Table IV. Association between nuclear RBMS3 expression and clinicopathological variables (n=125).

Table IV.

Association between nuclear RBMS3 expression and clinicopathological variables (n=125).

		Nuclear RBMS3 expression
Clinicopathological variables	Total	Positive	Negative	P-value
Sex				0.999
Male	34	1 (2.9)	33 (97.1)
Female	91	4 (4.4)	87 (95.6)
Age (years)				0.869
<68	58	3 (5.2)	55 (94.8)
≥68	67	2 (3)	65 (97)
Tumor size (cm)				0.927
<2	60	3 (5)	57 (95)
≥2	65	2 (3.1)	63 (93.3)
Differentiation				0.506
High/moderate	80	2 (2.5)	78 (97.5)
Low/undifferentiated	45	3 (6.7)	42 (93.3)
Depth of invasion				0.327
T1/T2	37	0 (0)	37 (100)
T3/T4	88	5 (5.7)	83 (94.3)
Lymph node metastasis				0.669
Yes	51	3 (5.9)	48 (94.1)
No	74	2 (2.7)	72 (97.3)
TNM				0.479
I/II	81	2 (2.5)	79 (97.5)
III/IV	44	3 (6.8)	41 (92.2)
Gallstones				0.999
Yes	83	3 (3.6)	80 (96.4)
No	42	2 (4.8)	40 (95.2)
AFP (µg/l)				0.999
<20	120	5 (4.2)	115 (95.8)
≥20	5	0 (0)	5 (100)
CEA (ng/ml)				0.999
<5	99	4 (4)	95 (96)
≥5	26	1 (3.8)	25 (96.2)
CA199 (U/ml)				0.999
<37	81	3 (3.7)	78 (96.3)
≥37	44	2 (4.5)	42 (95.5)

[i] RNA binding motif, single-stranded interacting protein 3; TNM, tumor-node-metastasis; AFP, alpha fetoprotein; CEA, carcino-embryonic antigen; CA199, carbohydrate antigen 199.
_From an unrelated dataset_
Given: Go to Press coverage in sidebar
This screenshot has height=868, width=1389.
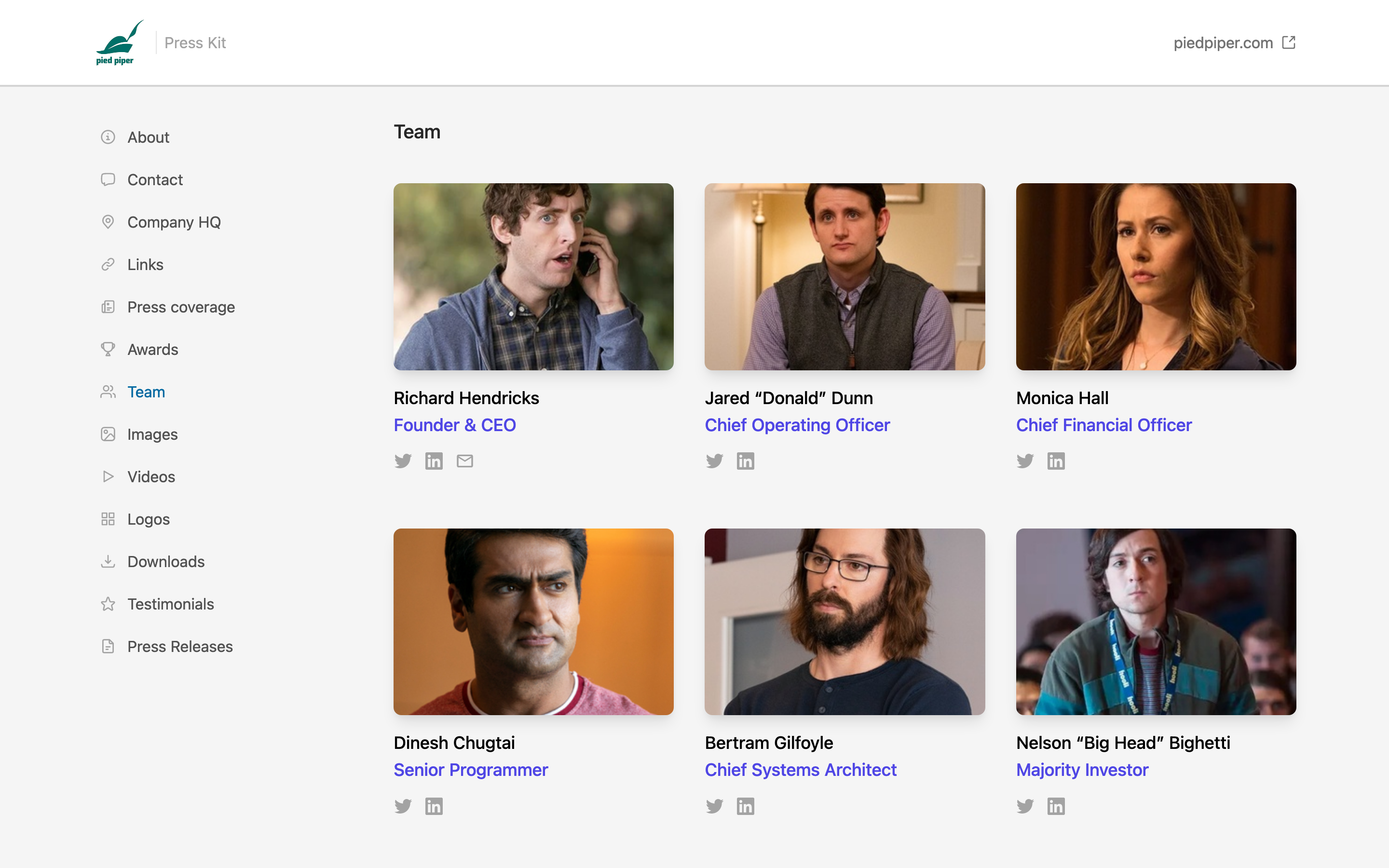Looking at the screenshot, I should click(x=181, y=307).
Correlation between angiogenesis and RBMS3 expression

Previous studies revealed that RBMS3 could regulate angiogenesis in NPC and GC (12,15). However, the role of RBMS3 has not been reported in GBC. Therefore, the correlation between MVD and RBMS3 expression in our TMA was analyzed. MVD was quantified by counting CD34-positive endothelial cells.
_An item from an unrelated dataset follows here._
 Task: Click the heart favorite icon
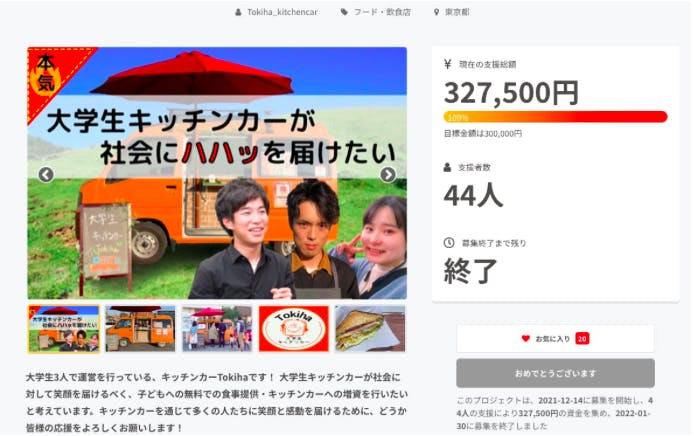click(x=525, y=339)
The MVD counts in the cytoplasm of the RBMS3-negative group (cytoplasmic RBMS3−, 139.20±9.953) were significantly higher than those in the cytoplasmic RBMS3-positive group (cytoplasmic RBMS3+, 97.81±9.860, P=0.0065) as revealed in Fig. 2Ca, while MVD was not related to the expression of nuclear RBMS3, as revealed in Fig. 2Cb. In conclusion, the present results indicated that cytoplasmic RBMS3 was associated with GBC angiogenesis.

Survival analysis

Based on the aforementioned results, it was determined that RBMS3 expression was associated with GBC progression. Thus, the prognostic value of RBMS3 expression in patients with GBC was evaluated using Kaplan-Meier analysis and log-rank test. Kaplan-Meier survival curves revealed that cytoplasmic RBMS3-negative expression (cytoplasmic RBMS3−) was associated with worse overall survival (OS; log-rank test: P<0.001; Fig. 3A), while overall survival was not related to the expression of nuclear RBMS3, as revealed in Fig. 3B. Patients with cytoplasmic RBMS3− expression exhibited shorter OS (mean 12.29±0.636 months) than those with cytoplasmic RBMS3+ tumors (mean 16.81±1.929 months, P<0.001), with an adjusted HR of 0.450 (95% CI: 0.294–0.688, P<0.001). Collectively, the present results indicated that cytoplasmic RBMS3 was significantly associated with the clinical prognosis of GBC and may become a prognostic biomarker for GBC.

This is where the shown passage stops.